ASCA.DoPermutationTest() shows that no factors have a significant effect on protein abundance, but time has the greatest effect.
1(Temp): 0.119
2(Time): 0.015
12(Interaction): 0.191

Kaitlyn’s notebook: Bioanalzyer results

I ran Yaamini’s samples on the bioanalyzer and got the results from the procedure tests for broodstock C. gigas DNA extraction from blocks.

 

Kaitlyn’s notebook: ASCA in MetStaT

I downloaded the R package MetStat to preform an ASCA. I’m currently working through how best to organize the data because you input two dataframes. This is the example I’m working with.

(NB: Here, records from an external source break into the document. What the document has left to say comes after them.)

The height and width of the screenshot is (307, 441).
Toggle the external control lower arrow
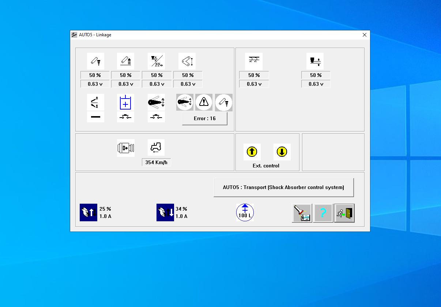pos(282,152)
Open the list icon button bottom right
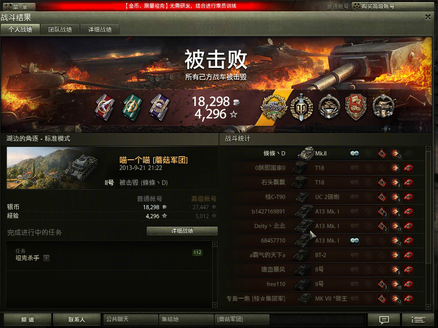The height and width of the screenshot is (328, 438). (418, 319)
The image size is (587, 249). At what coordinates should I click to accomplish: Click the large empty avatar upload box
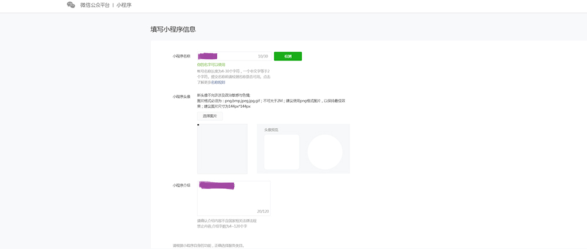pos(222,149)
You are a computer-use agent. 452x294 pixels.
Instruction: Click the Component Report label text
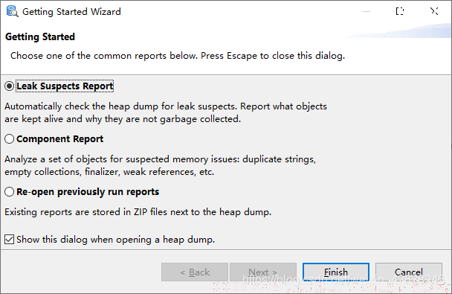click(x=59, y=138)
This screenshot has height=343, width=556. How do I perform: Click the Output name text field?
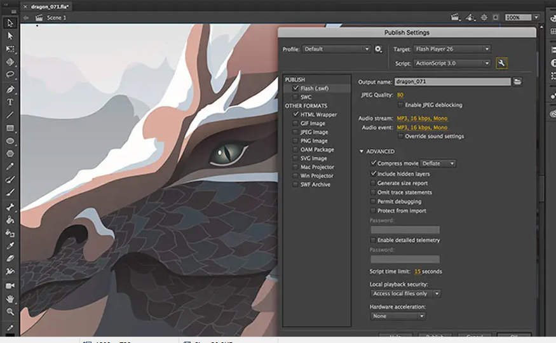(x=452, y=81)
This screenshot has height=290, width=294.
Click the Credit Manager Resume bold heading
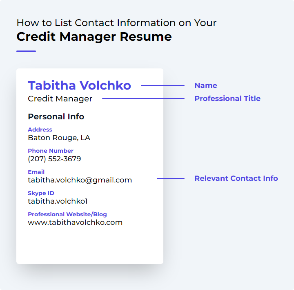pos(94,37)
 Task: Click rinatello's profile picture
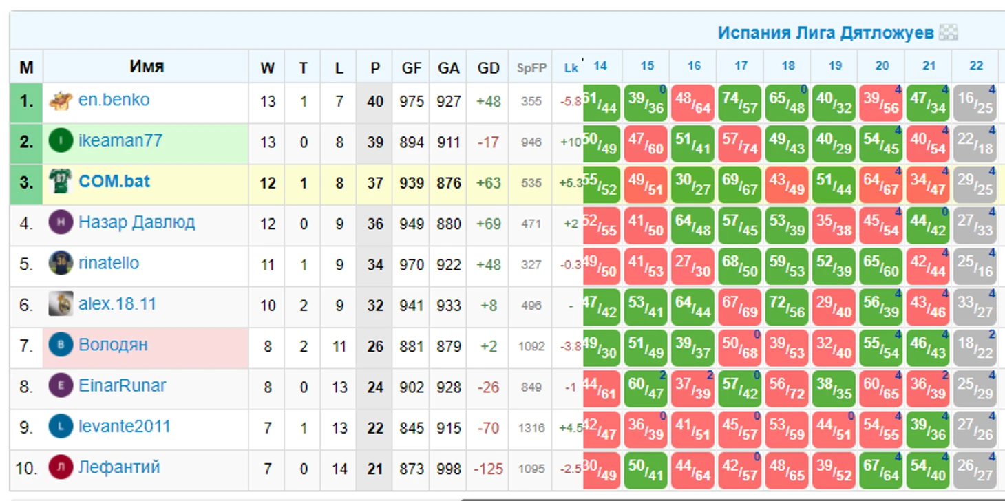click(61, 264)
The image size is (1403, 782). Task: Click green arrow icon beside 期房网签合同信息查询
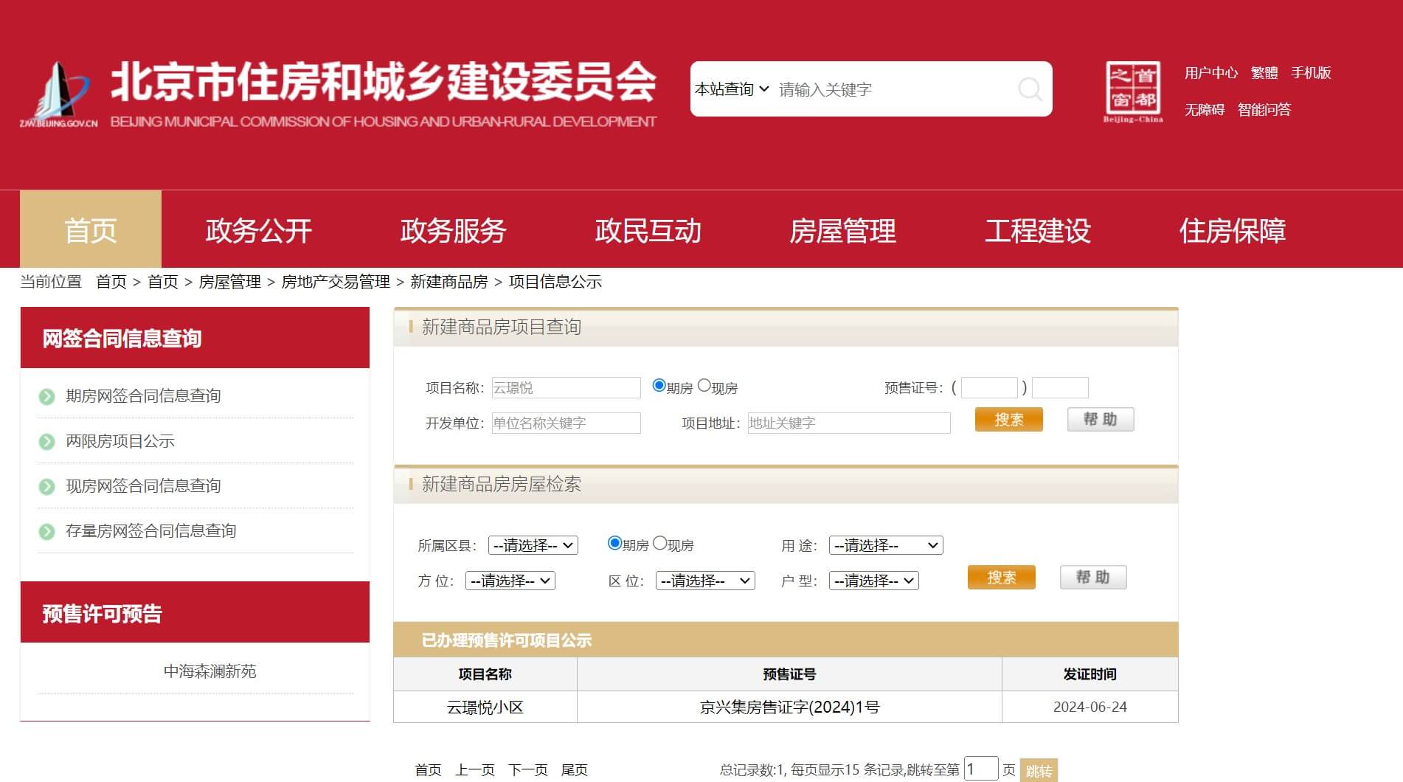click(46, 397)
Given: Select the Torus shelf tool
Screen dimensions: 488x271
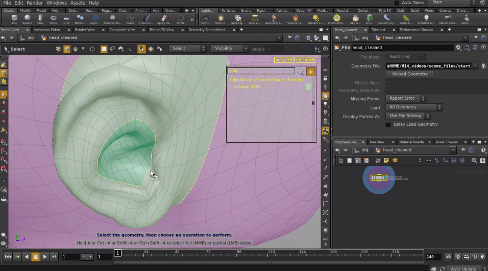Looking at the screenshot, I should pos(53,19).
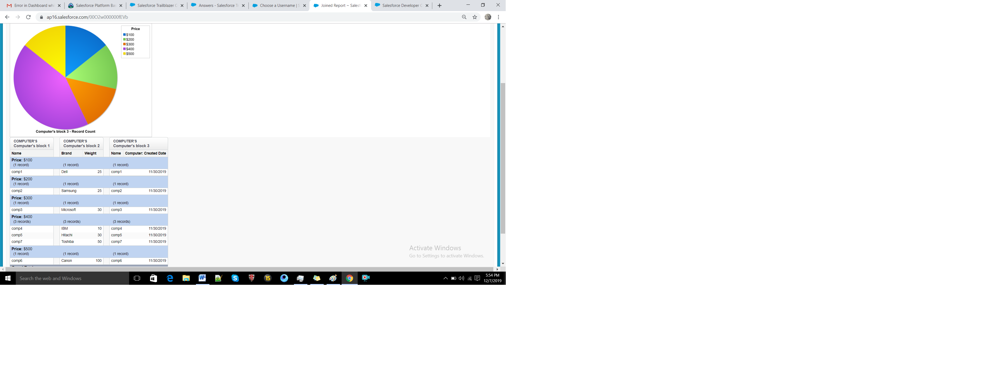This screenshot has width=1003, height=366.
Task: Bookmark page with star icon
Action: point(475,17)
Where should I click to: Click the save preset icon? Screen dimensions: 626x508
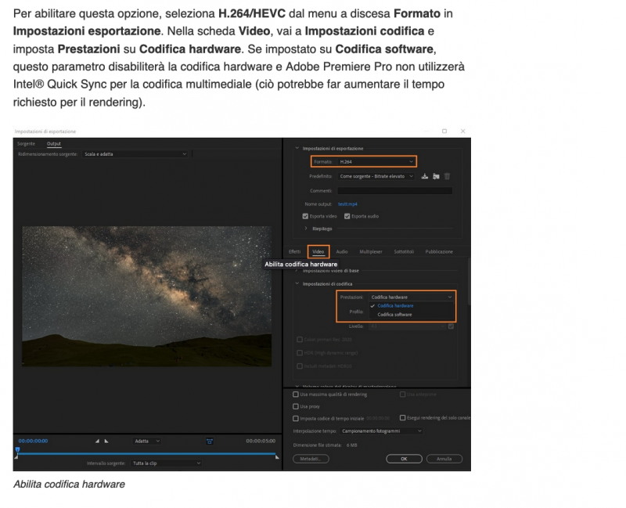click(425, 176)
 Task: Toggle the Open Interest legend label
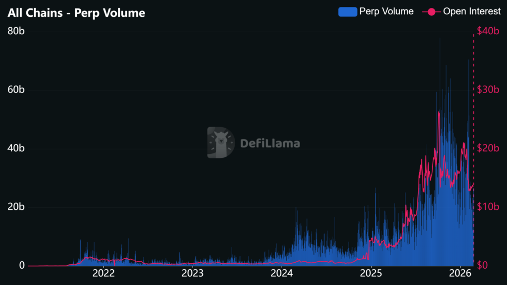coord(472,12)
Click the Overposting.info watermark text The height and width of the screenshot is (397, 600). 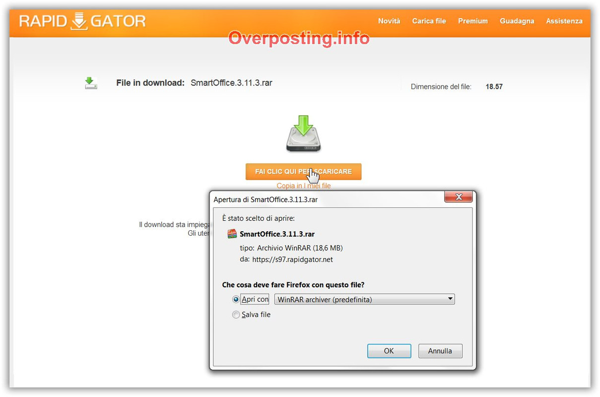[299, 38]
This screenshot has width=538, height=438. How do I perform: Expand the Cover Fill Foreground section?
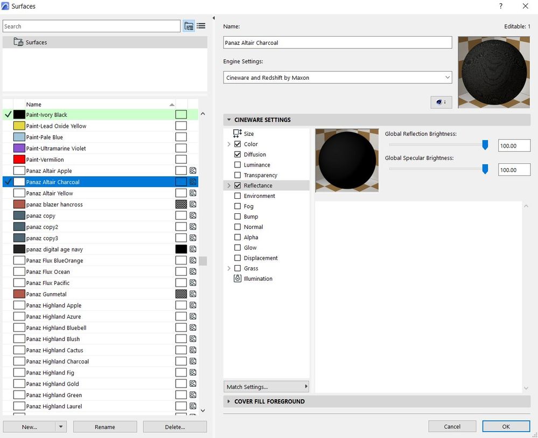pyautogui.click(x=269, y=401)
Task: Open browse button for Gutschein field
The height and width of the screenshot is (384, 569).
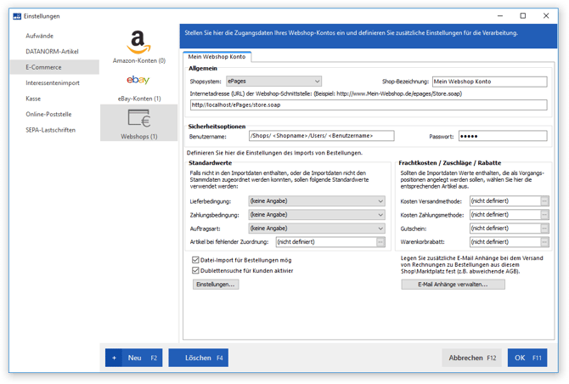Action: pyautogui.click(x=544, y=229)
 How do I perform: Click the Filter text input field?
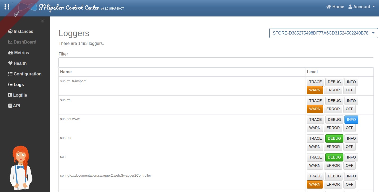coord(216,62)
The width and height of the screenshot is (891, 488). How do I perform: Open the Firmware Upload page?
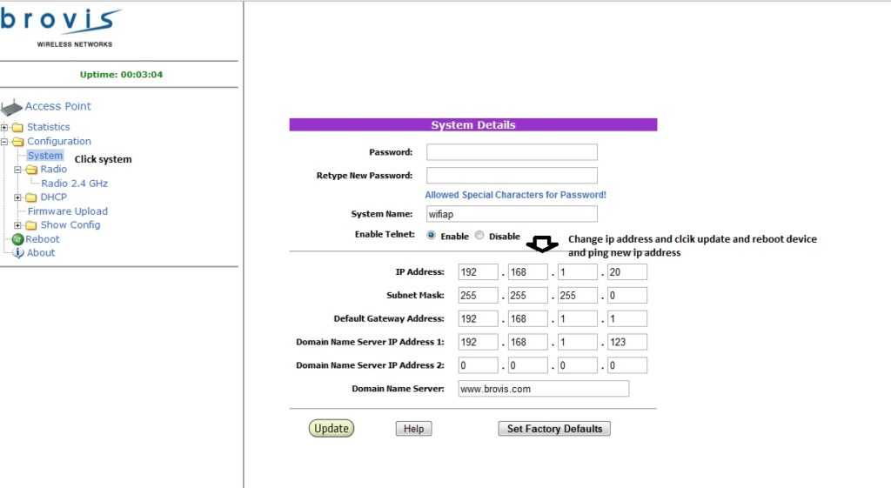click(x=68, y=211)

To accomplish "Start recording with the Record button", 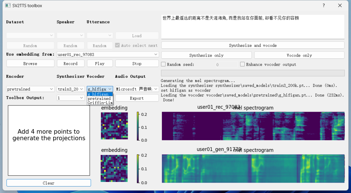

I believe the first dataframe or the ‘data’ will only contain a list of the proteins and abundances (“variables are represented by columns, observations by rows”). Proteins will be in rows columns and abundances will be in columns rows  however, I don’t think order will be considered. Unless proteins should be in columns with abundance in rows… I’m going to look more into this tomorrow or Thursday since the ASCA is supposed to take into consideration time (that was the whole point) and I’ll update this. because observations are measured values (eg. abundance) and variables are what is observed/measured (eg. proteins).

The second dataframe or ‘levels’ will contain the temperature data for each protein/observation (“numeric matrix describing the experimental design. Each factor is represented by a column. The elements of the columns give the treatment level the row belongs to”). There will be one column representing a signal factor (temperature) and the elements will be 23 or 29, but I’m not sure how/if I can make time a factor?

I think the column would have to be “3, 5, 7, 9, 11, 13, 15” repeating, and I need to make sure that the order of proteins is the same for both dataframes so that the elements (23 or 29C) correctly match the factor (temperature). The data will only be described by temperature.

This will be okay since I will only use Silo 3 and 9. If I decide to do an ASCA between the 23C silos then I will make the elements “silo 2” or “silo 3″ for the factor.

Equation elements are specified as a string that indicates the factor to use in the ASCA. Factors are specified by the column (eg. =”1″) or interacting factors can be considered (=”123″). Multiple factors can also be entered (=”1,2,12”).

ASCA.Calculate(data, levels, equation.elements ="")

I wrote up an issue for help in our github.